I am working on something that requires reading from and writing to a large file (or equivalent) but is allowed fairly minimal memory to do it (I don't have the exact spec, but let's call the "large" 15GB and the "minimal" 16K). The file is accessed randomly, usually in chunks of 512 Bytes and it is guaranteed that sometimes consecutive reads will be significant distance apart - possibly literally opposite ends of the disk (or a small number of MB from either end). Currently I'm using pread/pwrite to hit the locations I want in the file (I was previously using fseek, but abandoned it in favor of p(wread|write) because reasons.
Accessing the file this way is (perhaps obviously) slow, and I'm looking for ways to optimise/speed up the performance as much as possible (with as limited use (read: NO) as possible of external libraries).

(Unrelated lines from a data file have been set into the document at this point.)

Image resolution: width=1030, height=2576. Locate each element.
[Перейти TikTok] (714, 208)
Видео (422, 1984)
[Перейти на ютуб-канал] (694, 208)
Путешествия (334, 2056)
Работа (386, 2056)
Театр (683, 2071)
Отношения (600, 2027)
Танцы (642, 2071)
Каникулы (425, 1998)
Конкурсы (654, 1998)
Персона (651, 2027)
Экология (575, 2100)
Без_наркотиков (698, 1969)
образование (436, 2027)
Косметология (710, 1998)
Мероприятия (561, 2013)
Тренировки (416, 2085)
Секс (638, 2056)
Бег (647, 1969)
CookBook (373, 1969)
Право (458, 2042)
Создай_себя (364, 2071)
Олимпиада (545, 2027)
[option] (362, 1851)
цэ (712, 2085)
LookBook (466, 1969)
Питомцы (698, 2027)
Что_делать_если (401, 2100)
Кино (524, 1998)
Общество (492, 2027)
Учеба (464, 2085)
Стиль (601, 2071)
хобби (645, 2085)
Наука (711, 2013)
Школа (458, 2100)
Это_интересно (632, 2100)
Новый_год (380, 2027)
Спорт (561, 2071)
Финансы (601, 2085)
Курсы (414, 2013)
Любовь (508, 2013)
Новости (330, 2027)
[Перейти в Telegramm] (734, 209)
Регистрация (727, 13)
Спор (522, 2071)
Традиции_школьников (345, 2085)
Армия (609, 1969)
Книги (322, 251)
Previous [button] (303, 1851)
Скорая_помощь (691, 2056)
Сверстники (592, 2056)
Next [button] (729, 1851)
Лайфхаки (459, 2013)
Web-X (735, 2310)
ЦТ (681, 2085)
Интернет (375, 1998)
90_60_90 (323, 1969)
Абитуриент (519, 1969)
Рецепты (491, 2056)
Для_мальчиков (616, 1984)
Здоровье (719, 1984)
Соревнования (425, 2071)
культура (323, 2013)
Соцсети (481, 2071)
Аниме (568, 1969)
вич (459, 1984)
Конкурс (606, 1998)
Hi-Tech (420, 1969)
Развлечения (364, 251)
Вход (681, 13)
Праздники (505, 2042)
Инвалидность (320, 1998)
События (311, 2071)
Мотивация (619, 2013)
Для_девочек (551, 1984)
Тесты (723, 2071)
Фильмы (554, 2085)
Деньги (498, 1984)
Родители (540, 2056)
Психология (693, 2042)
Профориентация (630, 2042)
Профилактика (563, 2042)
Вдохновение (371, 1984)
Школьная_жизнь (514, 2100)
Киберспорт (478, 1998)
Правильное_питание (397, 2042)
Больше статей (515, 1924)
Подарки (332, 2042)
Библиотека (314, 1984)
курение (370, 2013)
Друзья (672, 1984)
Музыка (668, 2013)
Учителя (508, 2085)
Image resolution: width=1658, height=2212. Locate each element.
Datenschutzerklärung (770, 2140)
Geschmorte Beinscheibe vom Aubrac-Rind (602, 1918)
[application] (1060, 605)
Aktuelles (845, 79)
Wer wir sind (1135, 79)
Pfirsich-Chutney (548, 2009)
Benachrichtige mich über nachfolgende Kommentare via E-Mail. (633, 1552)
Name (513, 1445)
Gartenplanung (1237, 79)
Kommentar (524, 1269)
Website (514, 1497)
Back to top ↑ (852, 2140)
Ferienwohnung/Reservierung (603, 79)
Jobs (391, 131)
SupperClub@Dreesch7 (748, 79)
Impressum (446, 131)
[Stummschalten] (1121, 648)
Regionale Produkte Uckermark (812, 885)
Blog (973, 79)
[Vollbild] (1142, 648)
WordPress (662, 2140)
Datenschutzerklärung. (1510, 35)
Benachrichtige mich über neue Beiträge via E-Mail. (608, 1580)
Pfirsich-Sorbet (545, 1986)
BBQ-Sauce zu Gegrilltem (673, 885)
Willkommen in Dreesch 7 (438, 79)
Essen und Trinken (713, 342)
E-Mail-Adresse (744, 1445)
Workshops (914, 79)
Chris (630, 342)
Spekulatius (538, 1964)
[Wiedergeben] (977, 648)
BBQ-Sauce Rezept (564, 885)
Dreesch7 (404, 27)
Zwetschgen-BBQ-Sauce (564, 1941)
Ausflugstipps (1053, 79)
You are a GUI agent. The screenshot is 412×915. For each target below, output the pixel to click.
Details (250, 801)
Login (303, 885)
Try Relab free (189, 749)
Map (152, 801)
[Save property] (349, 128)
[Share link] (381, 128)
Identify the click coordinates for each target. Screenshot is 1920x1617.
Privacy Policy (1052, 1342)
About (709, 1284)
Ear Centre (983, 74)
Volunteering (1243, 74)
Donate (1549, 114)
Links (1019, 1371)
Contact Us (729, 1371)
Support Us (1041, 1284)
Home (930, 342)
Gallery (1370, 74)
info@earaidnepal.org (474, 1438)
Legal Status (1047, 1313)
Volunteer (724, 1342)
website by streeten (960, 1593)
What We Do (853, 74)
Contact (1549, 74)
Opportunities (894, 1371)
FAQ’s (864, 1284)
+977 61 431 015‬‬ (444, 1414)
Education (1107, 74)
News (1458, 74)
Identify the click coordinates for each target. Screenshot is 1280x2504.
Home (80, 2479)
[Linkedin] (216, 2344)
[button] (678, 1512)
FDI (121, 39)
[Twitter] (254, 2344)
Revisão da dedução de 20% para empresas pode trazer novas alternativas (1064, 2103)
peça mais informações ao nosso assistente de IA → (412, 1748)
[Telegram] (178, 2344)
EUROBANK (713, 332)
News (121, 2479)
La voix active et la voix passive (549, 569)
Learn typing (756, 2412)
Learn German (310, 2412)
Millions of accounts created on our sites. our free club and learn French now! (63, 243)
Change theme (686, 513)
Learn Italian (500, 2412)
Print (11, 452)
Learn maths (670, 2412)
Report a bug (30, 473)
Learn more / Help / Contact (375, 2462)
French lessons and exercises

I don't mean to be too cagey about exactly what we're doing, so it might help to think of it as a driver for a file system. At one end of the disk we're accessing the file and directory tables, and at the other raw data - so we need to write file information and then skiup to the data. But even within such zones don't assume anything about the layout. There is no guarantee that multiple files (or even multiple chunks of a single file) will be stored contiguously - or even close together. This also means that we can't make assumptions about the order that data will be read.
A couple of things I have considered include:
- Opening Multiple File Descriptors for different parts of the file (but I'm not sure there's any state associated with the FD and whether this would even have an impact)
- A few smarts around caching data that I expect to be accessed several times in a short amount of time
I was wondering whether others might have been in a similar boat and/or have opinions (or articles they can link) that discuss different strategies to minimise the impact of reading. I guess I was always wondering whether pread is even the right choice in this situation.... Any thoughts/opinions/criticisms/etc more than welcome.
NOTE: The program will always run in a single thread (so options don't need to be thread-safe, but equally pushing the read to the background isn't an option either).